Both men had arrived a few years earlier, riding the straight-line breezes of the Board of Immigration for Nebraska’s promising and captivating promotional flyer that read-mild and even temperatures prevailing throughout the short winters, the constant circulation of air during the heated season, the gently rolling face of the country affording a natural and complete drainage, all conspire to make Nebraska one of the most healthy spots on the earth.
They’d been around long enough, from the early Kearney Junction days to the city’s incorporation in 1873, to appreciate the hyperbole in the Board’s enthusiasm. “Constant circulation of air?… windiest damn place I ever been” Thomas growled. Nonetheless, none of that exaggeration could top their own sense of optimism and expectation for the future.
Following a violent mob scene between pro- and anti-slavery forces in St. Joe, Missouri, President Lincoln had grabbed the politically opportunistic moment to select a more northern terminus, one less controlled by the pro-slavery forces that, in his judgment, stood in the way of his plan to open new lands to the west, and had dictated that the Union Pacific Railroad would be built through the Platte River Valley. Since that news had been reported speculators of every stripe had been laying down their bets along the route. Once the rails had been extended to the 100th meridian, settlers had been pouring into Kearney on every train. Thomas and Franklin were poised to supply their every need. Business was booming, and that was to be the topic of the evening’s conversation.
“Sydenham’s notion that Kearney should become the nation’s capitol might’a been shootin’ a little high, but you gotta give the man credit for some serious huevos,” Dart opened the topic. “Naming 39th Street and 2nd Avenue Capitol Hill was a stroke of marketing genius and bravado. I think we should keep that handle, even if the fools back east want to stick to the boggy banks of the Potomac.”

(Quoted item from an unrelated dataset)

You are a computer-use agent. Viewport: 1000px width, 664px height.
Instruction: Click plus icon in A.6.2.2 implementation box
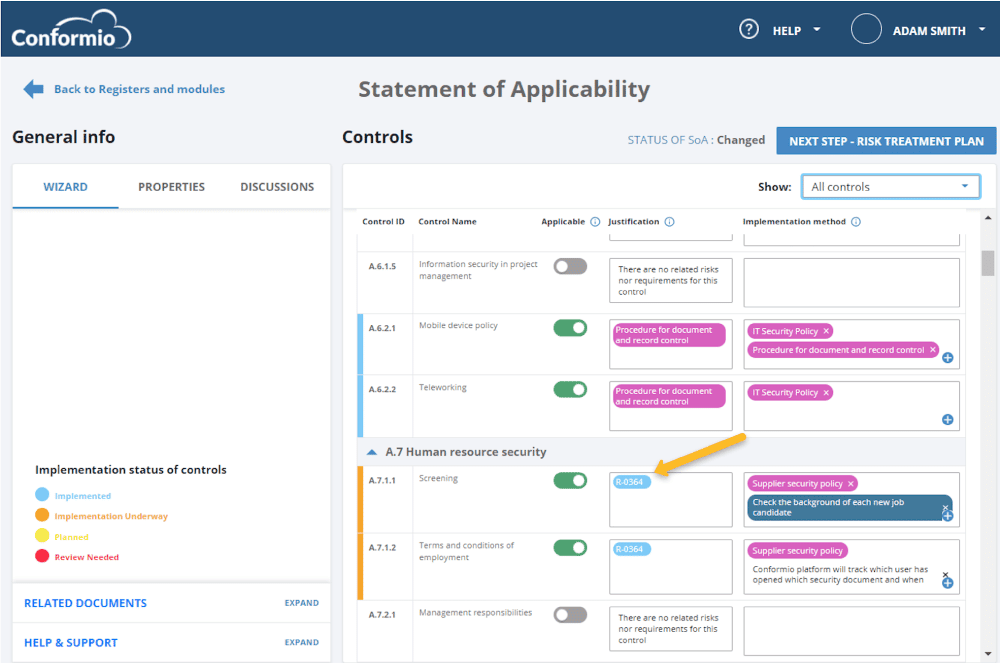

Then, glancing over at a table in the far corner of the room, “What’s F. G. doin’ wasting time with that saddle tramp when we came here to talk business?” The F. G. in question was Francis G. Keens, business partner of Tom’s, and the “K” in K&N Drug.
“Chap rode in from Plum Creek. Asked for a moment of F. G.’s time. You know F. G. Never met a stranger. The man said he had a request and a delivery from Cody, that promoter from over North Platte way. He’ll join us soon as he gets done. And I don’t think it’s a saddle tramp he’s talking to. The saddle he rode in on is one of the finest I’ve ever seen. It has some inlays that speak to money. We’ll find out from F. G. who he is.”
Minutes later F. G. Keens and the stranger rose from their table, shook hands in what appeared to be a jovial manner. The stranger headed out the door and F. G. joined his friends.